Optical coherence tomography makes possible high-resolution cross-sectional depictions of the internal microstructure of biological tissue by measuring light that is reflected at interfaces at different depths. Unlike methods such as ultrasonic tomography, optical coherence tomography is non-contact and therefore does not stress the patient. Corresponding structures can be sensed in real time and at a resolution of 1 to 15 μm, i.e. approximately two orders of magnitude higher than with ultrasound.
In optical coherence tomography, low-coherence light of a corresponding light source is split at a beam splitter of an interferometer, e.g. a Michelson interferometer, into a reference arm and a measurement arm. Light of the reference arm is reflected at a corresponding mirror, and light of the measurement arm at a structure of the object being investigated.
After reflection at the respective surfaces, the signals of the reference arm and measurement arm are overlaid. Interference between the signals of the two arms yields a pattern from which the relative optical path length can be derived. A corresponding depth profile measurement is also referred to as an “axial scan” (A-scan). As a rule an optical coherence tomograph has a scanning device, so that a corresponding sample can also be scanned transversely in one or two directions. The two-dimensional scan that is obtained extends parallel to the axial scan as a perpendicular section through the eye, and is called the B-scan. The three-dimensional scan that is obtained is called the C-scan.
The interior of the eye is substantially transparent, and in the healthy state therefore transmits light of corresponding wavelengths with only minimal optical attenuation and scattering. Optical access both to the anterior segment and to the ocular fundus is therefore generally good. Ophthalmologic imaging, in particular of the retina, was therefore one of the first areas of application of optical coherence tomography. Optical coherence tomography makes possible, for example, early diagnosis of retinopathies and macular degeneration.
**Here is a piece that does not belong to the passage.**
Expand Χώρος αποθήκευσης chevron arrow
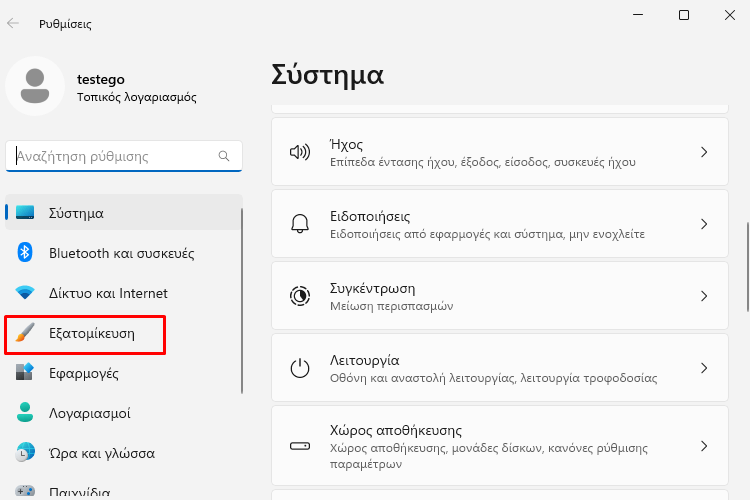Image resolution: width=750 pixels, height=500 pixels. (x=704, y=446)
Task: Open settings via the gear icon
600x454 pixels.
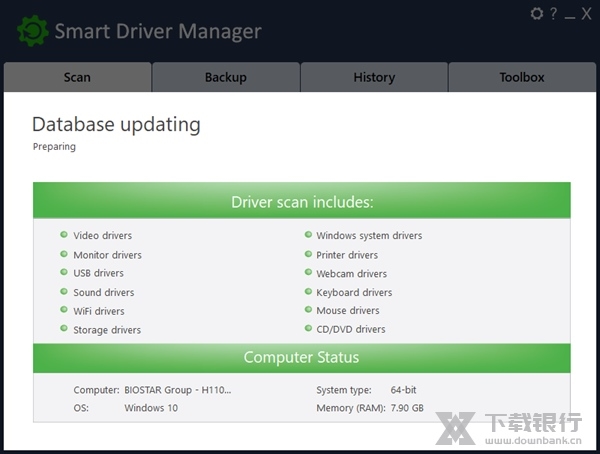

Specifically adapted coherence tomographs are used to investigate the anterior region of the eye. They must ensure a sufficiently high scanning rate (e.g. 4,000 A-scans per second) that even relatively large-area structures can be sensed within an acceptable time. Light sources having suitable wavelengths must also be used, since the healthy eye is almost transparent to the wavelengths (for example, 830 nm) usually utilized for coherence tomography of the ocular fundus. Light having a wavelength of, for example, 1310 nm is therefore used for corneal investigation.
The areas of application of optical coherence tomography in the anterior region of the eye encompass in particular measurement of corneal thickness, evaluation of narrow-angle glaucoma, and measurement of the anterior chamber of the eye. Reference is made in this context to the article “Interoperative Two-Dimensional Optical Coherence Tomography as a New Tool for Anterior Segment Surgery,” Gerd Geerling et al. (reprinted), ArchOphthalmol Vol. 123, February 2005.
In systems of this kind, lateral scanning can occur in the form of a so-called sector scan (diverging), a right-angle or telecentric scan (using a parallel-shifted measurement arm), or in converging fashion.